When asked why the company is dosing Albuferon at both 900 mcg and 1,200 mcg, Executive Vice President of Drug Development David Stump said that although the trial is designed to show non-inferiority, the company expects to have "a real shot" in the 1,200-mcg dose at achieving not just non-inferiority, but superiority over Pegasys.

Even if the trials demonstrate only non-inferiority, HGS said its market research shows Albuferon's dosing schedule could allow it to become the interferon of choice. The company in 2007 plans to initiate a Phase IIb trial of Albuferon dosed once a month.

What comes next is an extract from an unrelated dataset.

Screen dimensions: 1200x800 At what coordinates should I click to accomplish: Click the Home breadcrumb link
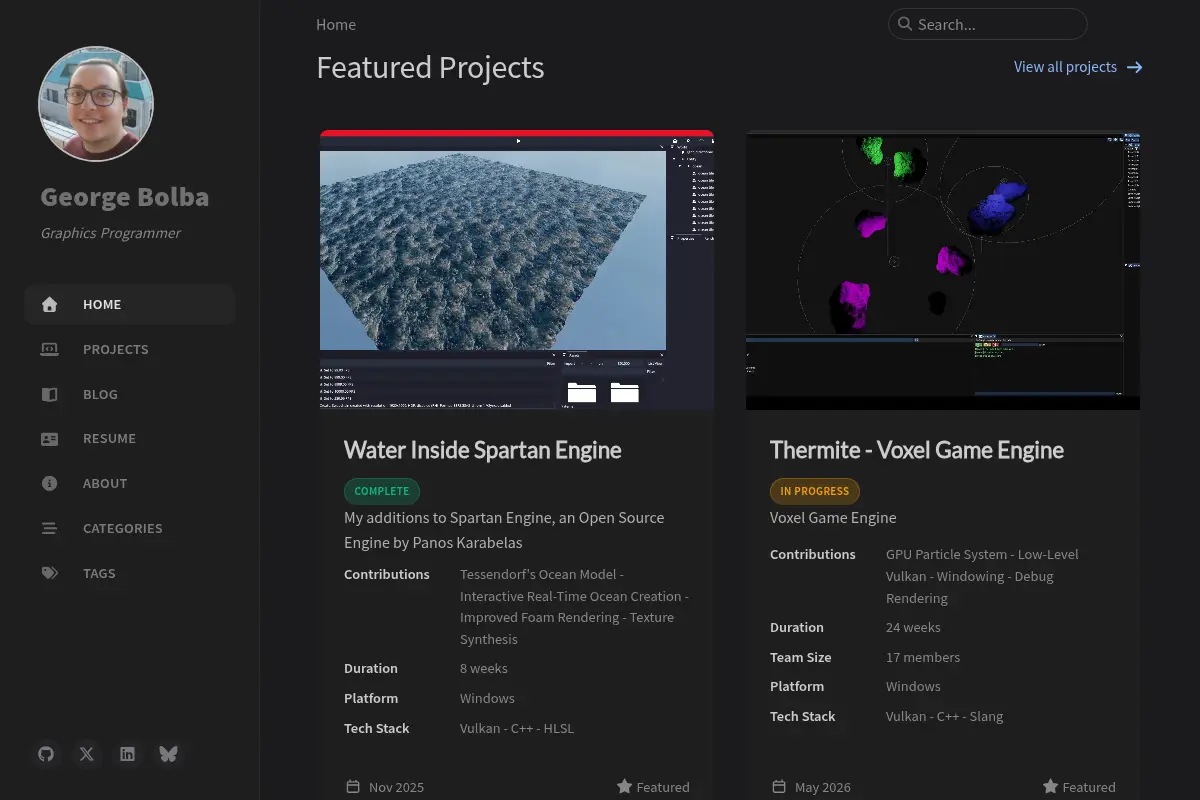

Albuferon, which results from the genetic fusion of human albumin and interferon alpha 2b, is partnered with Novartis AG. When the first patient in the Phase III program is dosed, HGS expects to receive a $47.5 million milestone payment from Novartis as part of a deal that could eventually bring the Rockville, Md.-based company $550 million in fees and payments. (See BioWorld Today, June 7, 2006.)

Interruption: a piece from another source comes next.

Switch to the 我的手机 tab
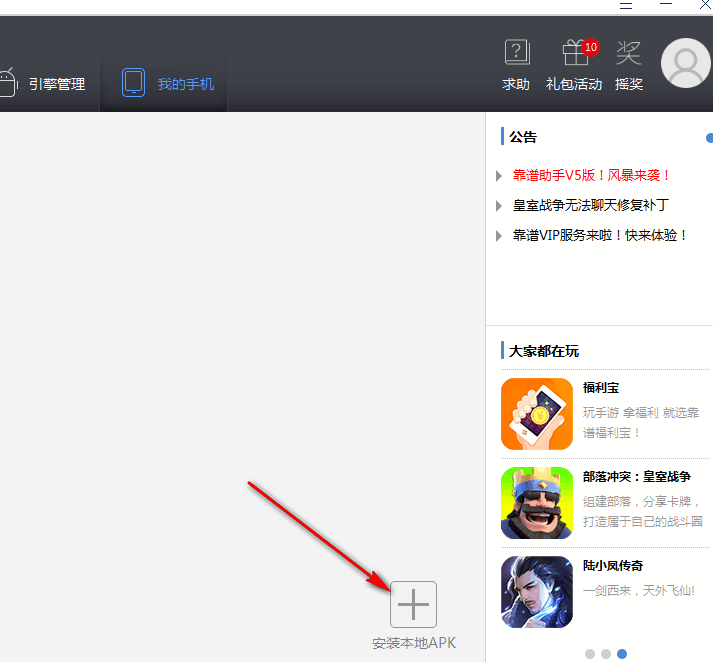pyautogui.click(x=168, y=83)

HGS president and CEO Thomas Watkins said the collaboration with Novartis "will essentially cut the cost of these [Albuferon Phase III] programs in half."

Cost-cutting is a familiar theme at HGS these days, where a combination of clinical cost-sharing with partners, increased revenues, consolidation of locations and tight spending control have reduced the annual burn rate from $230 million in 2005 to an estimated $75 million to $125 million this year. Going forward, the company expects to burn through about $150 million annually for the next several years.

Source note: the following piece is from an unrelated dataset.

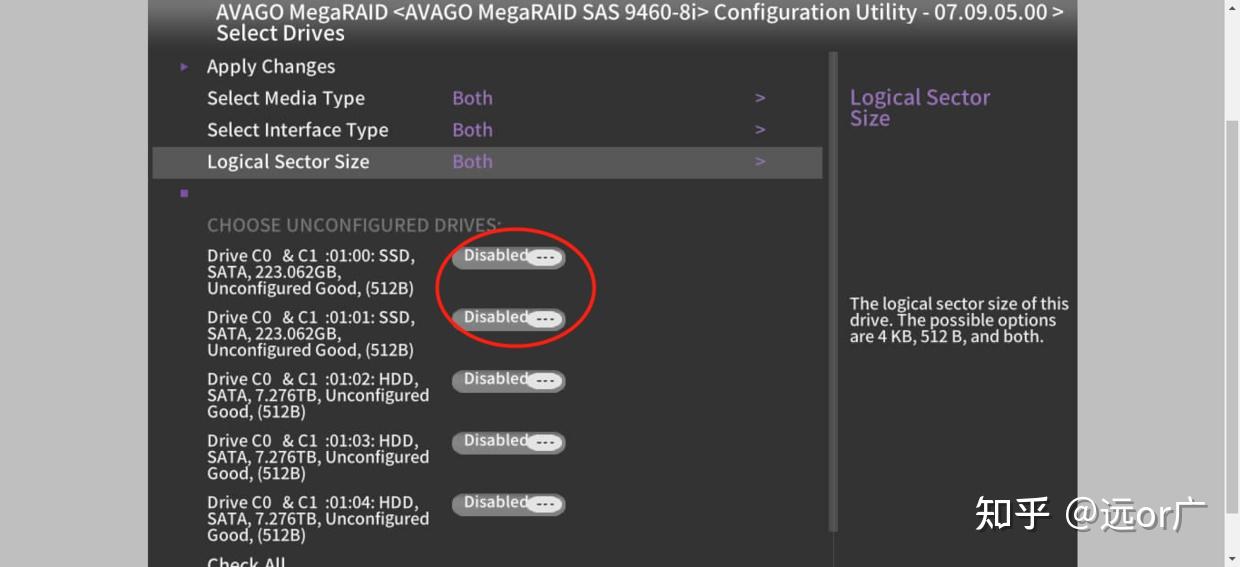The height and width of the screenshot is (567, 1240).
Task: Open the Select Media Type 'Both' value
Action: [x=472, y=98]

In addition to Albuferon, HGS' other primary focus is LymphoStat-B (belimumab), which is expected to begin two Phase III trials this year for lupus. U.S. and European regulatory agencies have approved the major components of the protocols, and the company is awaiting feedback from the FDA regarding its submission for a special protocol assessment. (See BioWorld Today, Aug. 10, 2006).

LymphoStat-B, which is partnered with GlaxoSmithKline plc, is a human monoclonal antibody that inhibits BLyS (B-lymphocyte stimulator), a protein that may contribute to the production of autoantibodies correlating with disease severity in lupus.

A Phase II study of LymphoStat-B missed its primary endpoints of reducing lupus signs and symptoms at week 24 and increasing the time to first lupus flare over a 52-week period, but the drug showed statistically significant positive results in a subset of 75 percent of patients in the trial. (See BioWorld Today, Oct. 6, 2005.)

HGS also announced progress with ABthrax (raxibacumab), a human monoclonal antibody that prevents anthrax toxins from entering and killing cells.

The U.S. government exercised its option to purchase 20,000 doses of ABthrax for the Strategic National Stockpile in June 2006. HGS expects to receive about $165 million from that deal, with more than 90 percent of it to come in 2008 upon meeting the terms for delivery.

Late last week, HGS announced positive Phase I results with HIV drug candidate HGS004. HGS' pipeline also includes drug candidates and programs for cancer and rheumatoid arthritis, as well as programs with GlaxoSmithKline for cardiovascular disease, bone disorders and diabetes.